The Student Room Group

Scroll to see replies

Reply 1
My ability to appear a little more than semi-literate.
Reply 2
What do you mean?
Reply 3
The fact that God could never actually prove that there's not a being 'higher' than him more powerfully concealing itself. Whether he knows about it yet or not.
Reply 4
Ability to subject myself to a gruelling reality check.
Reply 5
The lack of early indoctrination too ...
Reply 6
Lefty Leo
Ability to subject myself to a gruelling reality check.

There are universially recognized thinkers philozofs..That some of them believes God.
So its not a point II think.
Reply 7
Craig_D
The lack of early indoctrination too ...


Yes but I know some people who lacks,believes God after hear some advices from their friends.
Reply 8
jardel32
There are universially recognized thinkers philozofs..That some of them believes God.
So its not a point II think.


Err .. yeah :unsure:

"The third rate mind is only happy when it is thinking with the majority.
The second rate mind is only happy when it is thinking with the minority.
The first rate mind is only happy when it is thinking".

A.A. Milne
Reply 9
lol at the indoctrination
jus the open mindedness i guess.
If god had a son (jesus) does that mean that god had a father
Reply 10
Lefty Leo
Err .. yeah :unsure:

"The third rate mind is only happy when it is thinking with the majority.
The second rate mind is only happy when it is thinking with the minority.
The first rate mind is only happy when it is thinking".

A.A. Milne


People can find the answer in time.
The question of whether God could write a song so complex that not even He could play it on Guitar Hero.

It's the philosophical paradoxes like this that drive me towards atheism.

Plus, science.
I think David Attenborough sums up my specific position on God extremely well:

"My response is that when Creationists talk about God creating every individual species as a separate act, they always instance hummingbirds, or orchids, sunflowers and beautiful things.
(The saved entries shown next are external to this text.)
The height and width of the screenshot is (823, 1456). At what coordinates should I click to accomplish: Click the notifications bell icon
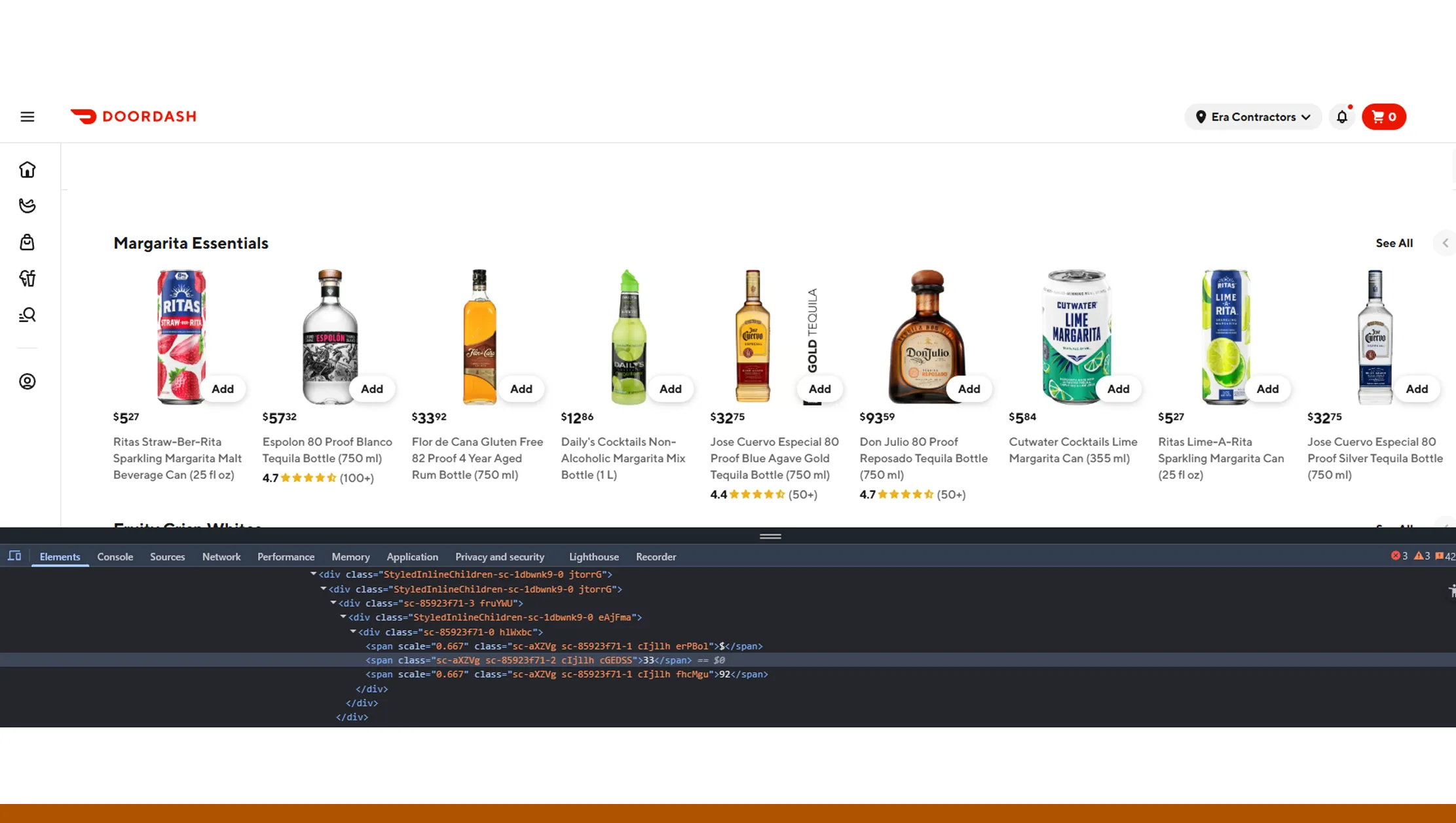click(1341, 117)
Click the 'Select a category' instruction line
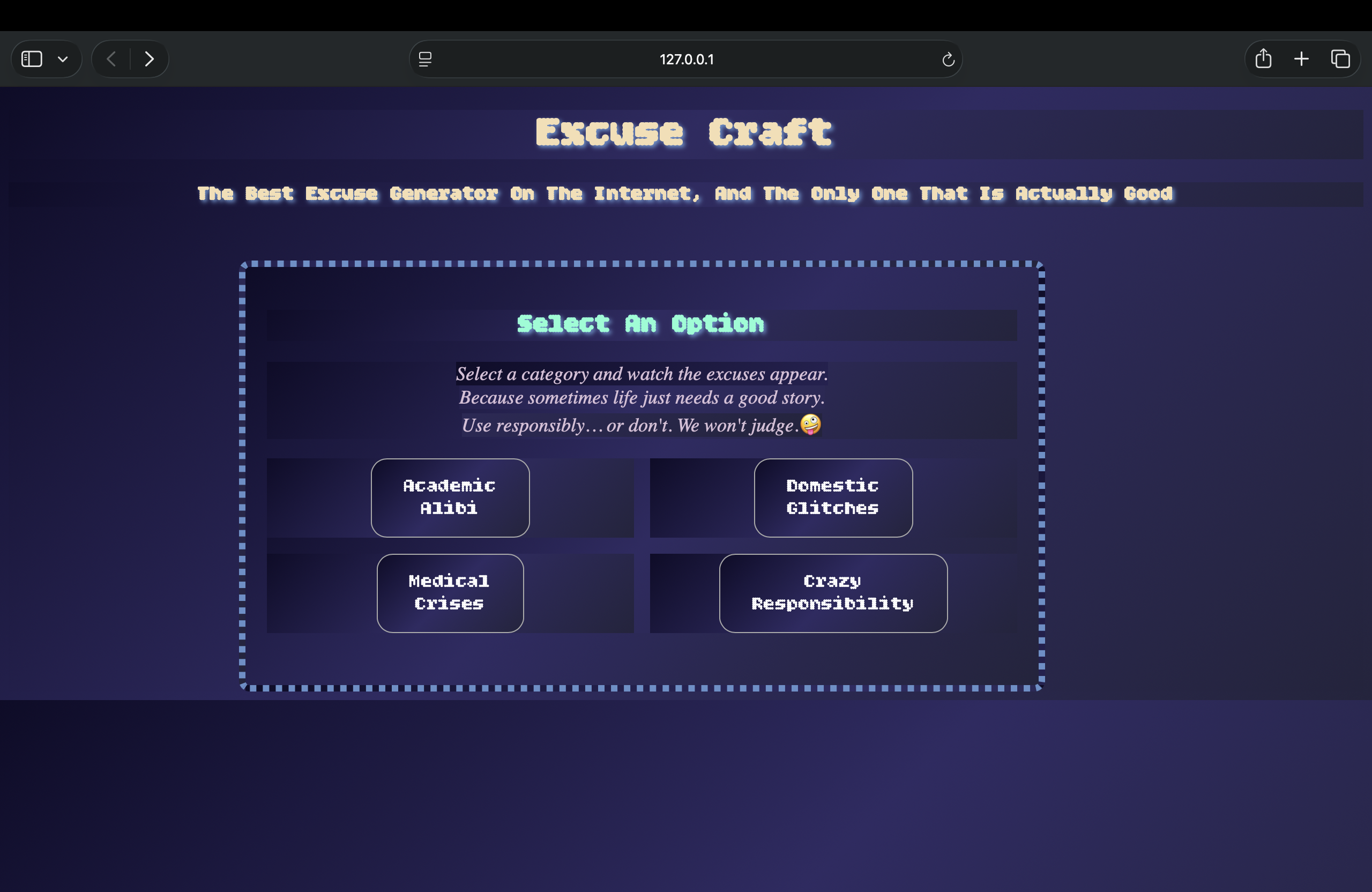This screenshot has height=892, width=1372. tap(642, 374)
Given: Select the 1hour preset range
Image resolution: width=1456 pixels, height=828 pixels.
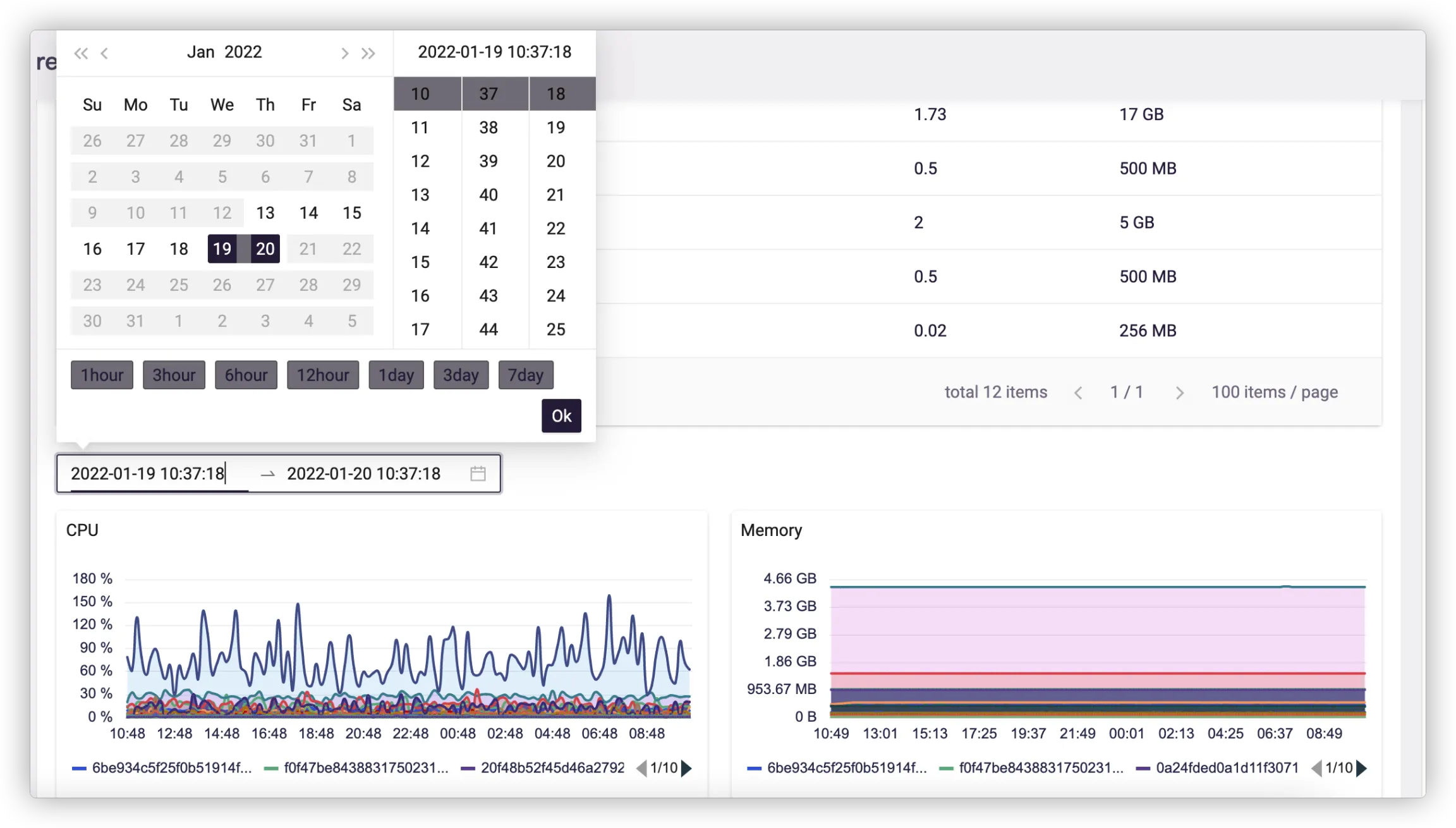Looking at the screenshot, I should point(102,375).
But I tend to think instead of a parasitic worm that is boring through the eye of a boy sitting on the bank of a river in West Africa, [a worm] that's going to make him blind. And [I ask them], 'Are you telling me that the God you believe in, who you also say is an all-merciful God, who cares for each one of us individually, are you saying that God created this worm that can live in no other way than in an innocent child's eyeball? Because that doesn't seem to me to coincide with a God who's full of mercy'."
Reply 13
Half of it was becoming educated...I learned enough to know that God did not exist.

The other half was through personal experiences ie God wouldn't let this happen to someone etc etc.
Reply 14
jardel32
First,we have to listen others opinion respectly,than share,than evoluate ours.
I believe in God,God created this universe.First there was nothing.......I know its too simple.


What are the factors that contribute to your reasons for not believing in Santa Claus? Or Fairies? Or Thor?

Because the reasons you have for that, are the same as my reasons for not believing in your God.

A lack of evidence. A lack of philosophical meaningfulness of the concept of God. A lack of convincing a priori arguments for his existence.
Reply 15
My reason is simply that God is nonsense. There is no God, nor a reason for one, any more than there's an invisible man-eating rabbit sitting in my bedroom now.
I prescribe to the theory that there was never "nothing" or a beginning. There was always space and time is endless.

Any big bang that occcured within it, infact there may be multiple big bangs in the endless space. God is irrelivent, if it exists then no book could speak his word as it would always be written by man. God does exist - if only in our heads the very thought of a god does create a common sense of security even if he is nothing else than thoughts. Nobody will ever know if god has decision making process within him. Therefore I am agnostic.

Might I also add that any god that does exist would never be all merci-full. God is both good and evil.
cookieman
I prescribe to the theory that there was never "nothing" or a beginning. There was always space and time is endless.

Any big bang that occcured within it, infact there may be multiple big bangs in the endless space. God is irrelivent, if it exists then no book could speak his word as it would always be written by man. God does exist - if only in our heads the very thought of a god does create a common sense of security even if he is nothing else than thoughts. Nobody will ever know if god has decision making process within him. Therefore I am agnostic.

Might I also add that any god that does exist would never be all merci-full. God is both good and evil.


Well according to general relativity, time began at the big bang. The big bang was more an explosion of space and time rather than an explosion in space and time.

However this may not be quite true, but we'll have to wait for a theory of quantum gravity to find out.
TableChair
Well according to general relativity, time began at the big bang. The big bang was more an explosion of space and time rather than an explosion in space and time.

However this may not be quite true, but we'll have to wait for a theory of quantum gravity to find out.


I don't really understand how that'd work; if everything was compressed under its own gravity to a minutely minute (infinitely minute point?), time would still pass within it; unless black holes exist outside of time and space?
The ability to break free from the shackles of religion.